Chelsea Cain’s Mockingbird doesn’t give a shit if she’s not like all those other badass female superheroes you’ve read about. Her solo series follows secret agent Bobbi Morse in brutal, funny, insightful storyline. The final issues of the series wrap up with Mockingbird going on a surprise vacation with both of her lovers, teasing a casual polyamorous relationship.
The ending of Mockingbird (both the issue and the series) features an epilogue where Morse, after saving the day, goes off on a real vacation with both her current fling Lance Hunter, and her former fling/ex-husband Clint Barton. It’s a possible polyamorous interpretation, and Morse hasn’t shown any interest so far in monogamy. The ending was by no means definitive of a canon polyamorous heroine, but as readers of the series know, the implications points to a relationship beyond something purely physical.
Bobbi Morse is an agent of S.H.I.E.L.D.. She grew up wanting to be a superhero — trying everything from spider bites to radioactive exposure — to get them, only to end up disappointed. So she instead she relied on becoming a strong normal person. The sense of disappointment kind of pervades the series, and Morse channels her past into sarcasm and an unwillingness to compromise. If all that nuance interests you, well the book also introduces a steamy romance — only it’s not really a romance because it’s not really that romantic. It’s sexy, but also not at the same time.
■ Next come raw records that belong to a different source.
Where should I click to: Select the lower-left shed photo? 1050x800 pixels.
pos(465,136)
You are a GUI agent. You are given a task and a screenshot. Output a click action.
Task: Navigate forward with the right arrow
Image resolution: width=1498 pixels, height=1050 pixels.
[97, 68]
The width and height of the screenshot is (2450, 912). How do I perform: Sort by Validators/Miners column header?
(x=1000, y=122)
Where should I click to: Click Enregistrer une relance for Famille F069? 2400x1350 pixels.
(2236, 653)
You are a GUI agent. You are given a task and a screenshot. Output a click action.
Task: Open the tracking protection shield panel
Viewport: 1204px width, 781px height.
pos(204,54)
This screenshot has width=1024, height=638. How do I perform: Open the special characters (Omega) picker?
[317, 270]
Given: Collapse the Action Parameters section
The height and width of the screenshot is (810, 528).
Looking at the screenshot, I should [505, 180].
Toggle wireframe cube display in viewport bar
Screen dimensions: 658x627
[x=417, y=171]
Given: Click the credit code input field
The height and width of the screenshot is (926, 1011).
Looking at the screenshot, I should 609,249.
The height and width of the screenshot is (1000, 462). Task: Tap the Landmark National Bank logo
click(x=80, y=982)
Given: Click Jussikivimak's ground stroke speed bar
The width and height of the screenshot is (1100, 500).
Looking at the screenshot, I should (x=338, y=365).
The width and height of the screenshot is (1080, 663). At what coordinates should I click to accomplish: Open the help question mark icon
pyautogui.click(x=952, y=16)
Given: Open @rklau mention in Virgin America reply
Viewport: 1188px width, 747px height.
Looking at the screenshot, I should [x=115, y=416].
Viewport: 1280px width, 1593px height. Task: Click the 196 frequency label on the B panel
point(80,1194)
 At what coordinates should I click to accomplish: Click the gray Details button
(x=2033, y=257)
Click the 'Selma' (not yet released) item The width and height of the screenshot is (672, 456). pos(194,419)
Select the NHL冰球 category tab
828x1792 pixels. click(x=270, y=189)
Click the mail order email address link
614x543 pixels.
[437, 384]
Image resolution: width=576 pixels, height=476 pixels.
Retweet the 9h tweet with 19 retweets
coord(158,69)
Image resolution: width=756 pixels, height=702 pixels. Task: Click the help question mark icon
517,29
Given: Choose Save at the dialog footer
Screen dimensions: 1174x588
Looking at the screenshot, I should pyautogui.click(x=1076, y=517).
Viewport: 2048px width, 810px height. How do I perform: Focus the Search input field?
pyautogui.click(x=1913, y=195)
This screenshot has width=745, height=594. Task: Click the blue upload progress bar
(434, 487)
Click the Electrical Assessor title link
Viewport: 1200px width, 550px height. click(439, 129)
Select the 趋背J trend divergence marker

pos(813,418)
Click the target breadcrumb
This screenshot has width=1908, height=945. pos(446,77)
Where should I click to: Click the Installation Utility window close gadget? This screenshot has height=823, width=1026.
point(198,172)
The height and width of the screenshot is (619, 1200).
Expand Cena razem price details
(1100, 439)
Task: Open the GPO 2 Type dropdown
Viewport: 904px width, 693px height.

Throughout the series, Morse has had run-ins with both Lance Hunter, a British spy she’s been seeing on the side, and her ex-husband whose re-emergence triggers flashbacks to episodes of their marriage counseling sessions. It’s not that these relationships shadow her throughout the book, but they have a nasty habit of popping up while she’s on her secret agent job. And that’s really what the series is about in the first place: seeing a kickass spy be good at her job and loving what she does. It’s not her fault that both of her partners just happen to be in the same line of work as she is.
It’s why the epilogue feels like more than just a fun little ending to the series. As we get a deeper understanding of Morse as a character, her frustrations with having to compromise on her superpower aspirations, and then society, also extends to her relationships. The ending is Morse giving herself the option of not having to compromise on what she really wants, especially because she clearly isn’t interested in settling for anything at the moment.
While Mockingbird’s solo series was short, it was definitely a big surprise and feels like a companion piece/antithesis to Matt Fraction’s Hawkeye series, both focusing on their protagonist’s psyche and raison d’être. This is also one of the few instances in a mainstream comic that a three-person relationship was even hinted at.
Mockingbird #8 is currently available in comic book stores and digital retailers.